Overall, Amazon has figured out how to decouple things very well.
There's several different communication methods between services, including REST, SOAP, message queues, and an internal service framework. Its a perfect example of bonafidehan's post.
As for the second question, a page generally doesn't have to make hundreds of requests. You're thinking of a flat architecture. Think of it more like a pipeline: data goes in at A, flows from A->B->C->D, page reads D. So you end up having to call a handful of services. That can be scaled by 1) caching, 2) careful selection of service calls (don't call ordering service unless you're placing an order), 3) asynchronous requests (you're typically going to be IO bound on the latency, so just spin up X service requests and then wait on them all). There are also other tricks that are fairly well known for reducing latency, such as displaying a limited set of information and loading the rest via AJAX.
As a disclaimer for the above, my work doesn't involve working with the Amazon.com website directly, so its based on my limited view in my domain space.
If you own a page or service that calls a bunch of other service, you typically collect metrics on latency of your downstream services. Amazon has libraries to facilitate this, and a good internal system for collecting and presenting this data. If one service is particularly troublesome, then you can reach out to that other team and get them to lower their latency. The other option is to pull in their data closer to you, in a format that you can consume quickly.

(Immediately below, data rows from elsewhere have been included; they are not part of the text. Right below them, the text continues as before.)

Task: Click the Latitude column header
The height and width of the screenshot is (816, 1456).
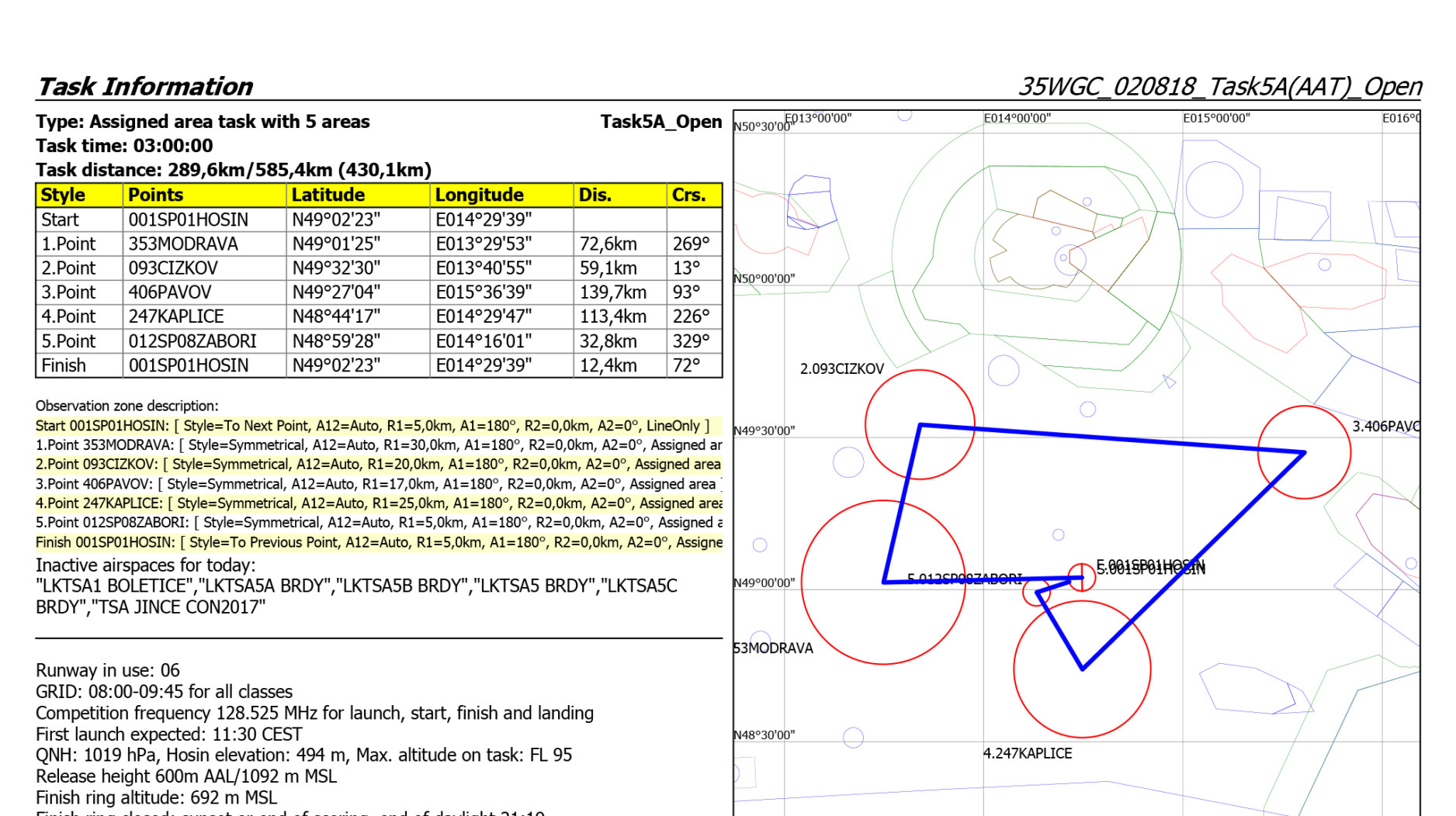Action: pos(328,195)
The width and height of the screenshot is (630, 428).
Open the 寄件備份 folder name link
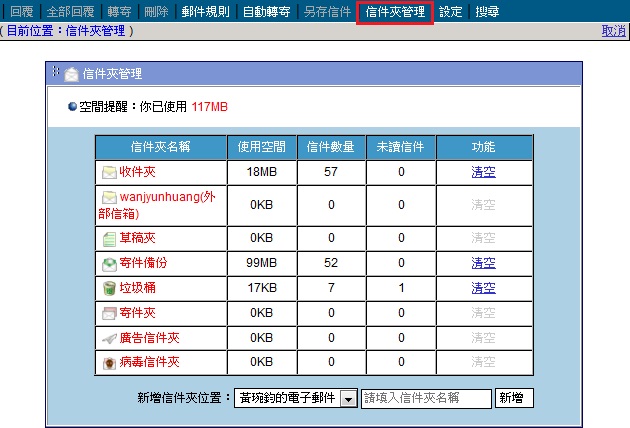pyautogui.click(x=143, y=263)
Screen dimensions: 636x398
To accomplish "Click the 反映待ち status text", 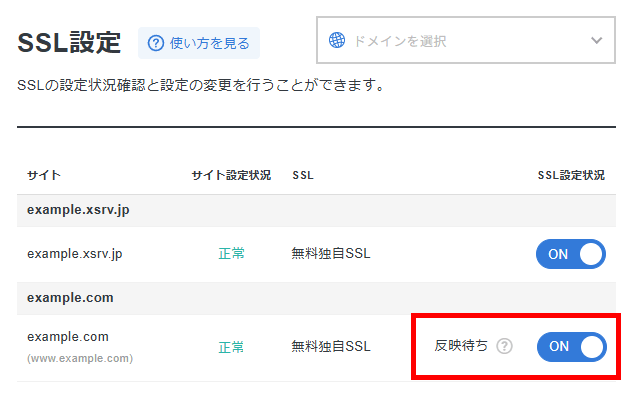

Just to clarify, the "deployment every 11.6 seconds" refers to all prod deployments, including internal applications and services. This doesn't mean that a deployment to the retail website (and dependent services) is done every 11.6 seconds, just that some production deployment is done at Amazon every 11.6 seconds.
disclaimer: I work for Amazon, and used to work in the presenter's org.
I think the most impressive stat is a little later in the presentation. Only ~0.001% of deployments actually cause an outage.
Anyone can create a system that generates a lot of deployments, but what really matters is that you can complete all of those deployments safely. Of course, that is still ~0.001% too many outages due to deployments and we are working hard to make that number zero.